I got back to the abandoned building where I stayed with my new family. I met them fast asleep. Mary, the closest one to me, could outwit a pig in a snoring contest. I went to my corner and laid on the bare floor but was wide awake. Involuntarily, my mind replayed the day’s events, and I tried everything that came to mind to unlock the book but couldn’t.
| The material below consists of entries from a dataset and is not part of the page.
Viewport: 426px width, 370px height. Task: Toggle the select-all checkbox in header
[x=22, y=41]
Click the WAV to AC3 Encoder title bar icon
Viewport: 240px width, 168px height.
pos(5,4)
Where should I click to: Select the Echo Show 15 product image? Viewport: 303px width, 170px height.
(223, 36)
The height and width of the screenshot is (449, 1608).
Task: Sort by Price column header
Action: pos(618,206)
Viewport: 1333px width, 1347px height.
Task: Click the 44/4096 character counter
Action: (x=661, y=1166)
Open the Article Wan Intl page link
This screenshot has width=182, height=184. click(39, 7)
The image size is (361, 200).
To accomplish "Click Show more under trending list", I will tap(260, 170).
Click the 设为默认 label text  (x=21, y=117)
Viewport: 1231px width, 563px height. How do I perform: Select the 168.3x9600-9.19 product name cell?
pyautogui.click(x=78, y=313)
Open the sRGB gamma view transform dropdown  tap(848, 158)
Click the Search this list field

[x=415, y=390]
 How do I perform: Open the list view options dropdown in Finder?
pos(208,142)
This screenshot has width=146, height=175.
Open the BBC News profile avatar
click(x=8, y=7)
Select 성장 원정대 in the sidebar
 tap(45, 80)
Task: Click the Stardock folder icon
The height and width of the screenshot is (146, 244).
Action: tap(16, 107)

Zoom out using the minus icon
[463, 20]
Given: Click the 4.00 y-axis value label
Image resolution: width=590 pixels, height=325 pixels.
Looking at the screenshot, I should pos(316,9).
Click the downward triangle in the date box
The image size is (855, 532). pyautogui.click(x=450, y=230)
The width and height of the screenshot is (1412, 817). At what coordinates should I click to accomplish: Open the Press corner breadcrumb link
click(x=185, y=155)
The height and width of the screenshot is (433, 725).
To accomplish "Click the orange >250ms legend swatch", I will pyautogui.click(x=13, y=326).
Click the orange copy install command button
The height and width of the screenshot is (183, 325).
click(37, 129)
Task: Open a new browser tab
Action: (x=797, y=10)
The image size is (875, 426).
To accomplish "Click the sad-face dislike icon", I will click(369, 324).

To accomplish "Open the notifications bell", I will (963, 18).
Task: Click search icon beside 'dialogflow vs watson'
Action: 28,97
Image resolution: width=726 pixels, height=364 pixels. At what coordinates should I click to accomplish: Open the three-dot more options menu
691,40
In my restlessness, the lady’s words began to return to me. I recalled her saying she didn’t know the original owner of the house. The deceased’s family sold the house to her and shared the proceeds to quell the dispute over her properties. One of Ma’s relatives, according to her, placed the book and the forwarding message with her knowing that I’ll come to look for Ma Dami; more so, they didn’t know how else to reach me. It was almost six months after Ma drew her last breath.
My Name in Gold
The first time I saw Ma Dami writing into this Black Book, I was amazed at her commitment to the rote that it made me hone my prowess as a penwoman.
Swayed by curiosity, I had asked, “So what have you been writing, mum?”
“One day, you’ll find out, my child.” she smiled at me and closed the book. As I pondered, a cool breeze caressed me; then, I sat up and tried 30-11-2016. Eureka! That became the day, Ma aforesaid.
That code was the day I met Ma Dami! Each flipped page of my heritage seemed to open my closed dam to let out tears: tears of joy, this time, which washed off the years stolen by cankerworms! I was the child whom Ma never had yet genuinely loved. The last page was what made me almost lose my mind. My name, *Nwakamma, was penned in gold!
Asides from the house and the cars, cash in the bank was about fourteen thousand pounds—approximately twenty thousand dollars.
I, a broken orphan, became the heiress to Ma Dami’s fortunes in London where I now reside—untold mystery, conveyed in a Little Black Book!
● Nwakamma — Child is better than anything. (African—Igbo language).